News and versions of Gemma 4
Google has released its new model in four different sizesdesigned to cover everything from inference on mobile devices to workstation-class implementations. All four models are multimodal, process video and images natively, and are trained in more than 140 languages. “To drive the next generation of research and pioneering products, we have sized Gemma 4 models specifically to run and optimize efficiently on hardware, from billions of Android devices around the world to laptop GPUs, workstations and developer accelerators.”they say from Google.
One of the most important new features of Gemma 4 is its focus on agent-based workflows. All models offer native support for function calls, structured JSON output, and native system instructions. This allows developers to create autonomous AI agents that can reliably execute complex logic and interact with external APIs, all locally.
As to performanceGoogle assures that the Gemma 4 model, with a density of 31 bytes, currently occupies third place among open models in the Arena AI ranking, while the 26-byte model is in sixth place, significantly outperforming competitors up to 20 times its size. The unquantified weights of the 26 and 31 byte models fit perfectly on a single 80GB NVIDIA H100 GPU.
For local development, 26B’s Mixture of Experts (MoE) model is hyper-optimized to minimize latency, activating only 3.8 billion of its parameters during inference.
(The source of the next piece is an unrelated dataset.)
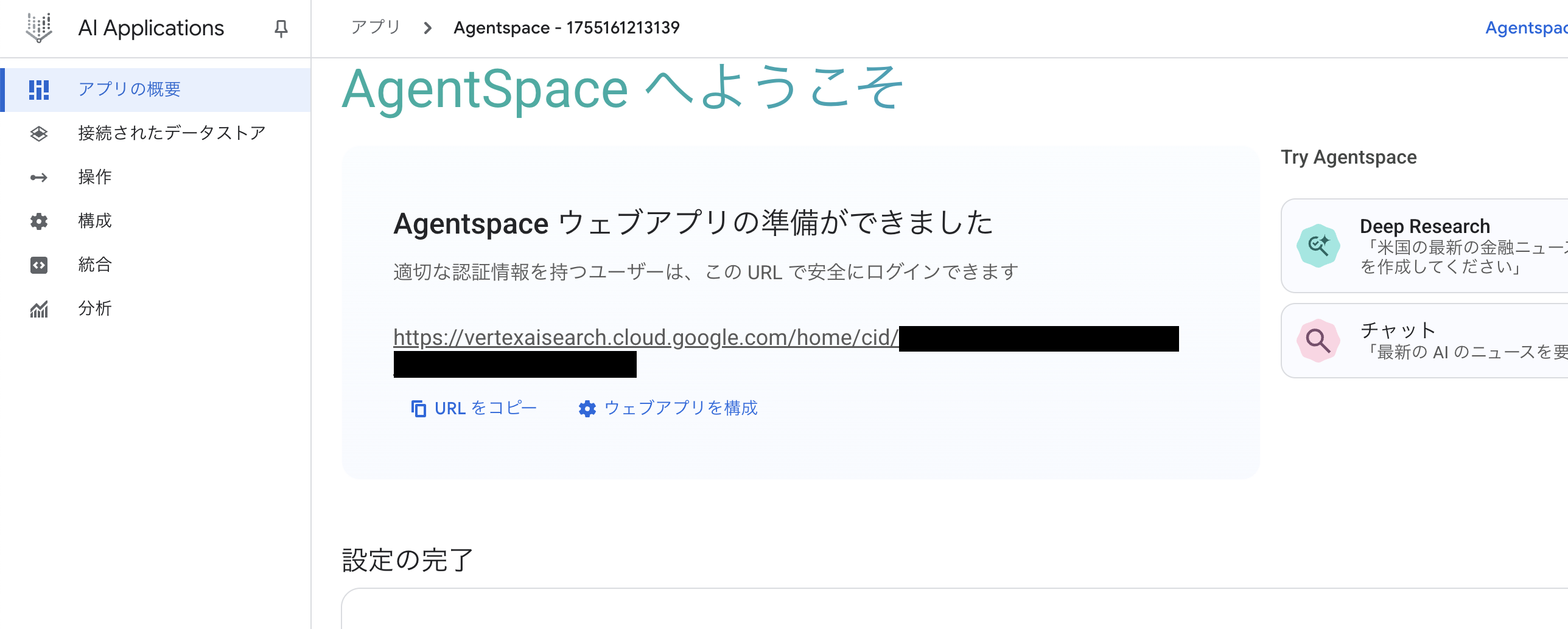1568x629 pixels.
Task: Click the Deep Research sparkle icon
Action: (x=1318, y=246)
This allows you to generate tokens at breakneck speed, which is useful for powering local encoding wizards on consumer graphics cards.
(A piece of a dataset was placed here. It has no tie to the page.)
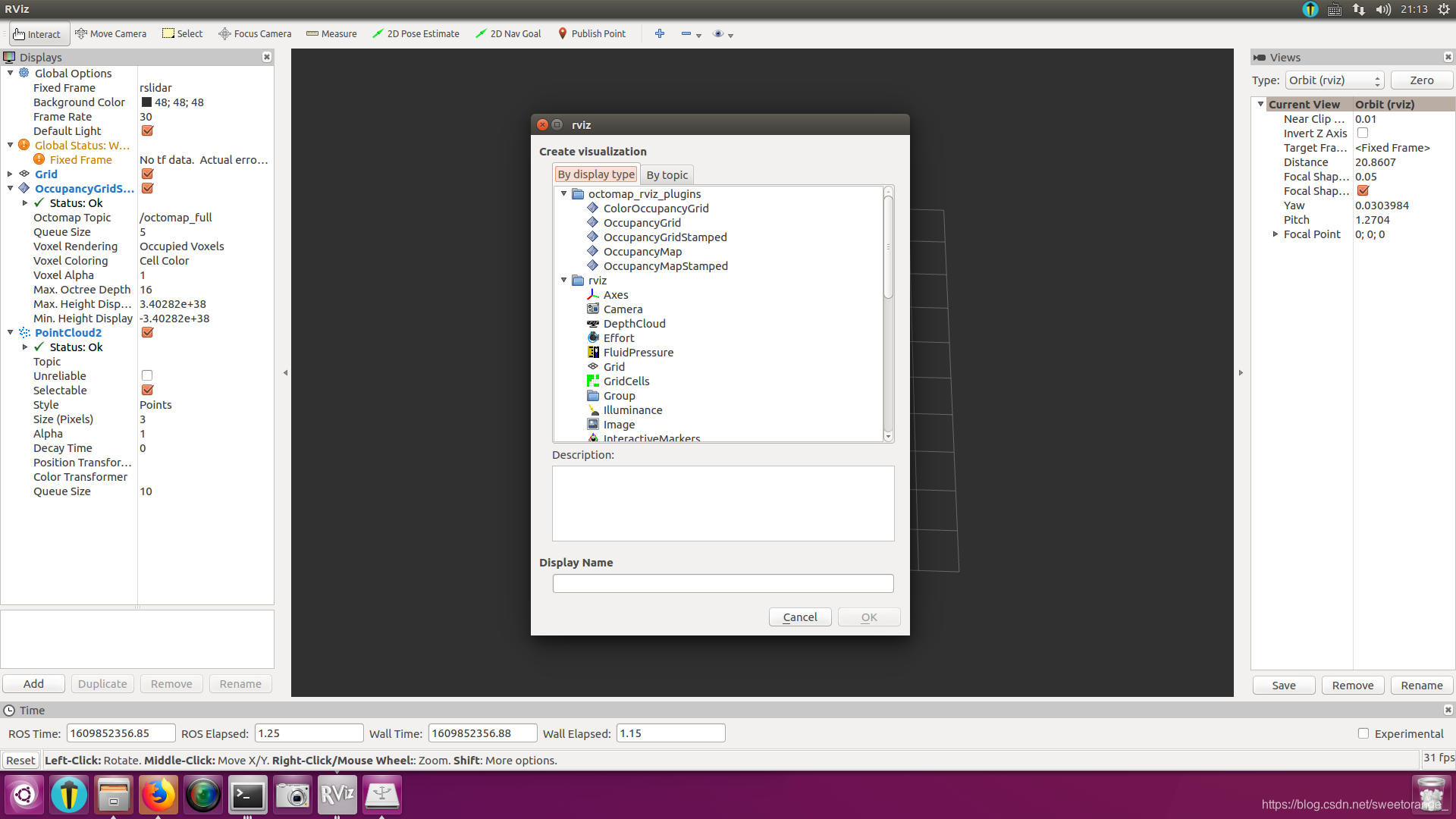
Task: Choose the GridCells display type
Action: [626, 381]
Google has also focused on multimodality of these models. Expanding on last year’s Gemma 3n, designed for mobile devices, the entire Gemma 4 family naturally processes high-resolution video and images. The E2B and E4B edge models go a step further by incorporating native audio input for smooth, near-zero latency speech recognition. These models feature a 128 KB context window for edge devices and up to 256 KB for the larger 26B/31B models.
Gemma 4 is compatible with platforms such as Hugging Face, Ollama and vLLM, in addition to having the hardware optimization from NVIDIA, AMD, Qualcomm and MediaTek. For mobile app developers, models are ready for prototyping in the AICore Developer Preview, ensuring compatibility with the upcoming Gemini Nano 4.